§ Exercise details
Copy out every line of the material that contains the string "menu", matching case exactly.

§ Extracted records
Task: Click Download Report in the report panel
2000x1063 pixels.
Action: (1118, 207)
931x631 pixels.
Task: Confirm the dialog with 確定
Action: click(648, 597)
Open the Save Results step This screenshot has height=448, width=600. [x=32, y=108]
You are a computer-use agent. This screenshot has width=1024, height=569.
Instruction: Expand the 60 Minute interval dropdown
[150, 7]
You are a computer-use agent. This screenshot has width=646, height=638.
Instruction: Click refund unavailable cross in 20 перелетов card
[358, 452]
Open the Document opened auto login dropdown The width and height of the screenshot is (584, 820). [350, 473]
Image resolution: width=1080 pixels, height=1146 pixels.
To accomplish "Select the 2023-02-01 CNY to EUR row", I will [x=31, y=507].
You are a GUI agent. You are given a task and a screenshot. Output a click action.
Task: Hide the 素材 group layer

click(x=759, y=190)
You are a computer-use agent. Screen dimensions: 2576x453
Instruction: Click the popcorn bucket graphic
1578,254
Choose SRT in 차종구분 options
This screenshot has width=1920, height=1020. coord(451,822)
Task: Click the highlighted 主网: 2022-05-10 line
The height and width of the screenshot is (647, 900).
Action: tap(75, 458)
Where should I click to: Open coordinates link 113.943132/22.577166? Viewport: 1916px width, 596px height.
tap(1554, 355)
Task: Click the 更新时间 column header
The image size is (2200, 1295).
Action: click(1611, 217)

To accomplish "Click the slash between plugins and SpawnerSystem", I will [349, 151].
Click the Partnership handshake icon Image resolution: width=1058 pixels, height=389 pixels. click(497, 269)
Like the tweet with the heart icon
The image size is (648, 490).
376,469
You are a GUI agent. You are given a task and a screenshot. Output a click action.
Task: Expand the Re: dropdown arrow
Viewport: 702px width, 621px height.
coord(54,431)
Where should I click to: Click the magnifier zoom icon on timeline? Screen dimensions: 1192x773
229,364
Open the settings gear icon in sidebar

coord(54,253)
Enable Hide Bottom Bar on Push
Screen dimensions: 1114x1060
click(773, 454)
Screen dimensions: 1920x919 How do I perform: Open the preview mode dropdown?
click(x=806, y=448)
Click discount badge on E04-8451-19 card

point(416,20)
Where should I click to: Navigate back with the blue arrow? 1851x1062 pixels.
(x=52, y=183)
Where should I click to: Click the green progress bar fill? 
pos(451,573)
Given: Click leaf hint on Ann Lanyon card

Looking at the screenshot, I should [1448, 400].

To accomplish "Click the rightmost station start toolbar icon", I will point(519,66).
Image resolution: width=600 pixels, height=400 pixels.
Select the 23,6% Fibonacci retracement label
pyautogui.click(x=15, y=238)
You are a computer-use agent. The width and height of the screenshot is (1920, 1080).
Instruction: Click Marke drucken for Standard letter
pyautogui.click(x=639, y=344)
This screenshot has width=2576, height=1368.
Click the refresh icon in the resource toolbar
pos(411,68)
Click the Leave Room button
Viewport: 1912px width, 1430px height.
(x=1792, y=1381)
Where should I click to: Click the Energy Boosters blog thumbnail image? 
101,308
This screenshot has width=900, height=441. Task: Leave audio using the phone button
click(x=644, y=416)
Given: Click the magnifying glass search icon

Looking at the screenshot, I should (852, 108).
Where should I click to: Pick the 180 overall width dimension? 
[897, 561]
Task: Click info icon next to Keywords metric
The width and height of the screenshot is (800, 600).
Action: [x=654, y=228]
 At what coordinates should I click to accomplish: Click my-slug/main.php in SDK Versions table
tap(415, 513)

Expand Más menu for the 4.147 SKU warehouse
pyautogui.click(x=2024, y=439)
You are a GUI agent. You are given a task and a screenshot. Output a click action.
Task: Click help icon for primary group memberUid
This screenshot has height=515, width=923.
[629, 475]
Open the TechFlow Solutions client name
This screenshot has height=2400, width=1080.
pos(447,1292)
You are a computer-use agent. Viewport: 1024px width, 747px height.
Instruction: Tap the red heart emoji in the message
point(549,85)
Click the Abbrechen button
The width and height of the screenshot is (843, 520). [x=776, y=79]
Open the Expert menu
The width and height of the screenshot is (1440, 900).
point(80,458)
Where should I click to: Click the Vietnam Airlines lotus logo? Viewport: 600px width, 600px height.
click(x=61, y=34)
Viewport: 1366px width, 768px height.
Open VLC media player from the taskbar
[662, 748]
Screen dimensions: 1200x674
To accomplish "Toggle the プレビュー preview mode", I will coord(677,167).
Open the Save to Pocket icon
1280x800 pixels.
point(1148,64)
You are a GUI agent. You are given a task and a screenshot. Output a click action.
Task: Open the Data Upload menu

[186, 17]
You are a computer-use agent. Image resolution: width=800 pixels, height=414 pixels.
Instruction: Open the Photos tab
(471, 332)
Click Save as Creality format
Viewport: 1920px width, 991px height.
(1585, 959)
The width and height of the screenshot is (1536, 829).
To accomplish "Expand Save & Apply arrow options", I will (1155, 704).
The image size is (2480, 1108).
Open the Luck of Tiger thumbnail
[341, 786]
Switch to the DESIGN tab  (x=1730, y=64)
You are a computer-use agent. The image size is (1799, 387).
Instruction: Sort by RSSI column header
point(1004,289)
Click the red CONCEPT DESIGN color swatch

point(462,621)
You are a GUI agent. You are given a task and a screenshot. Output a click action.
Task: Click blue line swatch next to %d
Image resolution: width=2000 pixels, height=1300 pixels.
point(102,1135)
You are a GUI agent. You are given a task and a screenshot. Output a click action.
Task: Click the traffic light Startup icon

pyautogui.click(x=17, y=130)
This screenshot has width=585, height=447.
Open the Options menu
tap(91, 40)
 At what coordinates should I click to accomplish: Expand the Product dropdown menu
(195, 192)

§ Response for this exercise
Expand Más menu for the 4.147 SKU warehouse
Open the Expert menu
Task: Open the Data Upload menu
Open the Options menu
 At what coordinates should I click to accomplish: Expand the Product dropdown menu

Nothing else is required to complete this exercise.